No. SOEP data can only be used for scientific research. We promise our respondents that their data will be used solely for scientific research purposes, and ensure that all data users adhere to this condition. We require all data users to sign a contract confirming their compliance with data protection measures before receiving access to the data, and only grant data use contracts to researchers who work at a scientific research institution.
Data collection and processing are financed largely through public funding. This allows us to provide the data to registered data users without any costs or fees.
We have written down all relevant aspects on the data access page.
If there are any questions left unanswered, we have listed the contact details of our SOEPhotline there. Our staff there will be happy to help you.
For an introduction to the topics and structure of the SOEP-Core data, see our SOEPcompanion or take a look at our questionnaires. Our metadata portal, paneldata.org, can be used to search for specific topics or keywords or to get an overview of the variables (including frequency counts) and questionnaires. This can be done on a cross-sectional or longitudinal data level.
For a compilation of articles on various possibilities for analyzing SOEP data, see this page.
Take a look at Getting Started, where we describe the various tools and services we offer for first-time and more experienced SOEP data users. There you can see at a glance which tools and services fit your needs.
We always provide the SOEP data as a “complete package”: every answer to every question in every year. We prepare the data to be as user-friendly as possible—for example, by using generated variables and the “long” data format. Nevertheless, we strongly recommend that data users learn how to work with statistical software (SPSS, Stata, R, SAS, etc.) for data analysis.

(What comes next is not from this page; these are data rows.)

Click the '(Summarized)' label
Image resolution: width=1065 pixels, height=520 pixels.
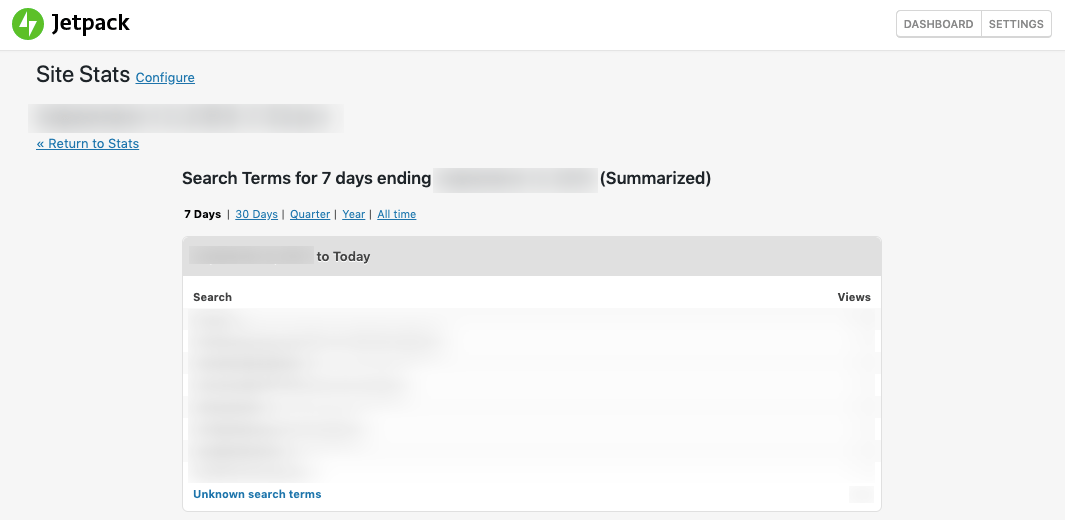pos(655,179)
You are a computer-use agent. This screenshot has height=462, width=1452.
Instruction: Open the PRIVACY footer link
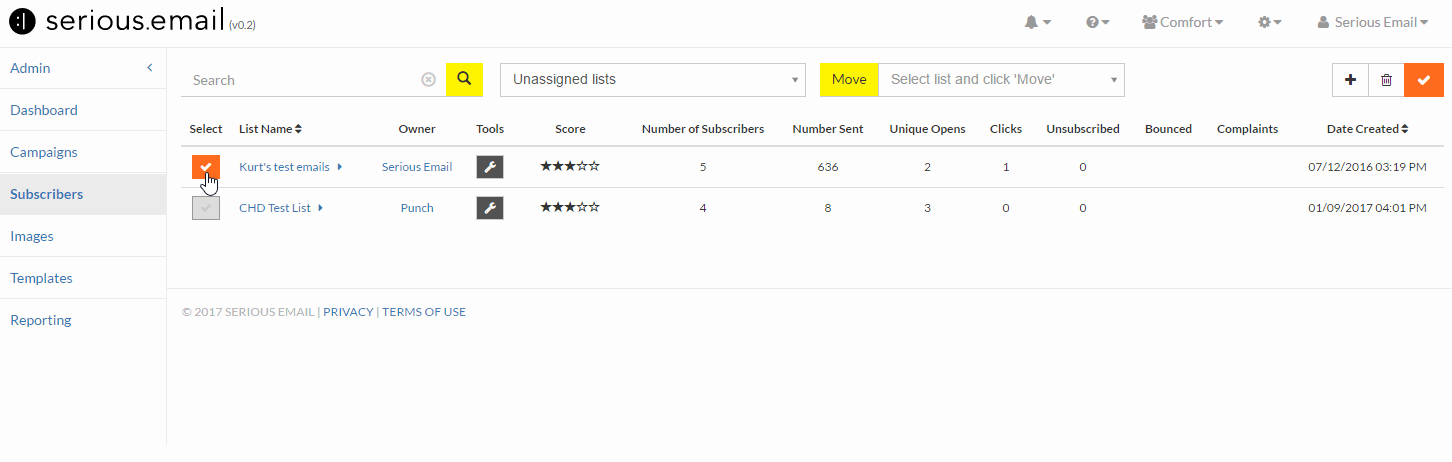(x=348, y=312)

The structure of our main dataset, SOEP-Core, is described in the SOEPcompanion.
Yes. Our codebooks are the questionnaires “with reference to variables” that we provide online. They are based on metadata and contain references to variables and variable labels, and the datasets in which they are contained, as well as values for the different items and the filter questions used in the questionnaire.
A detailed explanation of how to use the codebooks can be found in our SOEPcompanion.

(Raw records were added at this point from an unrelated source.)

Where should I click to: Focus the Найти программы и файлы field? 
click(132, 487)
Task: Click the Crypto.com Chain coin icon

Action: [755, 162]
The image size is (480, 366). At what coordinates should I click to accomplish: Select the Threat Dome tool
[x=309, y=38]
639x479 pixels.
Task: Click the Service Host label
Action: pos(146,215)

Like status variables, generated variables serve to simplify your work with SOEP data. We offer generated datasets on specific topics (e.g., BIOJOB “Detailed information on first and last job”) and specific groups (e.g., BIOPAREN “Biographical information on the parents of SOEP respondents”).

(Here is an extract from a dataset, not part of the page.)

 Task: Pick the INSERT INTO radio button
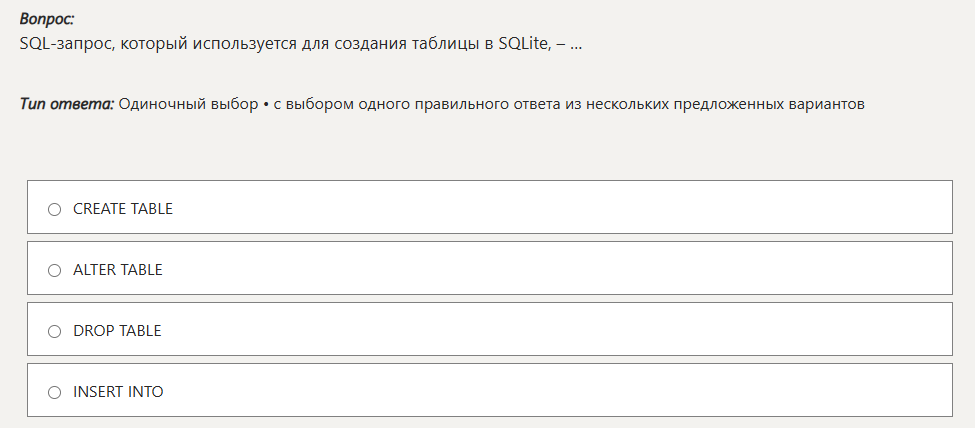55,393
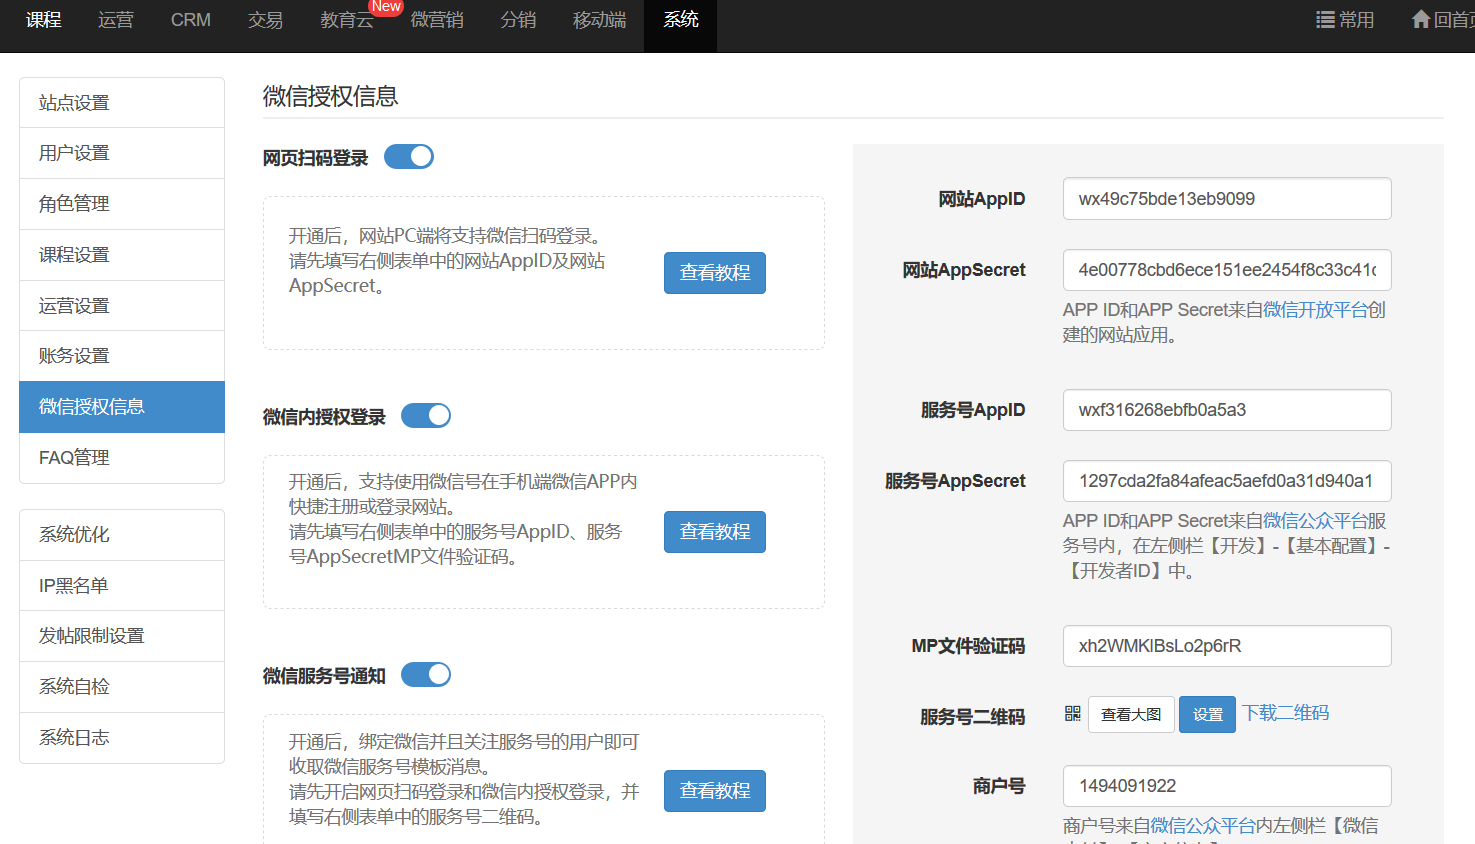The image size is (1475, 844).
Task: Switch to the 微营销 top menu
Action: (x=437, y=20)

A list of SOEP-Core datasets containing generated variables and a short description of each can be found in the SOEPcompanion. The specific assumptions made in the process of variable generation are covered in each of our documentation.
The short answer is that there are so many datasets because we want to know so much about our respondents. At present, we use up to 13 questionnaires in the main samples alone. We aim to provide the data for analysis as authentic and unaltered as possible. Whenever it appears useful, we also provide generated variables (see question above), which are contained in separate datasets.
SOEPcompanion offers a concise overview of the different types of datasets, the information they provide, and how to use them.
That depends. Unfortunately, we are not able to provide all information in both languages and are moving toward providing the majority our documentation in English only. In overview:
Questionnaires: Many of our SOEP-Core questionnaires are provided as “field versions”, which contain both the German PAPI version of the person and the household questionnaire used in the field and the English translation. For SOEP-IS and some other studies, we provide the “version with variables” only, in separate German and English versions.
Dataset documentation: These publications are usually only in English. There are a few (older) publications providing data documentation or documentation on specific topics in German.
Methodological reports: The methodological reports on the fieldwork prepared by the survey institute were available exclusively in German up to and including the survey year 2017 (with the exception of SOEP-IS: main fieldwork in English, supplementary survey in German). The 2011-2017 SOEP Wave Reports include a summary in English.
Study Description: Available on our website in English and German. Please use the language switch in the menu bar for the other language.
Companions: In English only.
Paneldata.org: Only the labels are in both languages; all other information is in English.
Our recommendation is to use 16GB RAM when working with the SOEP data. Users with less powerful computers can still use the data, but should make a few adjustments.
[a] use “describe using pl.dta” to display the variables without loading them,and
[b] enter the variables selectively: “use pid syear plVARS using pl.dta [if syear>=xxxx]”.
This allows you to work with larger datasets more effectively and with lower demands on your hardware and software.
To display all German variable labels in Stata in English, please use the command: label language EN.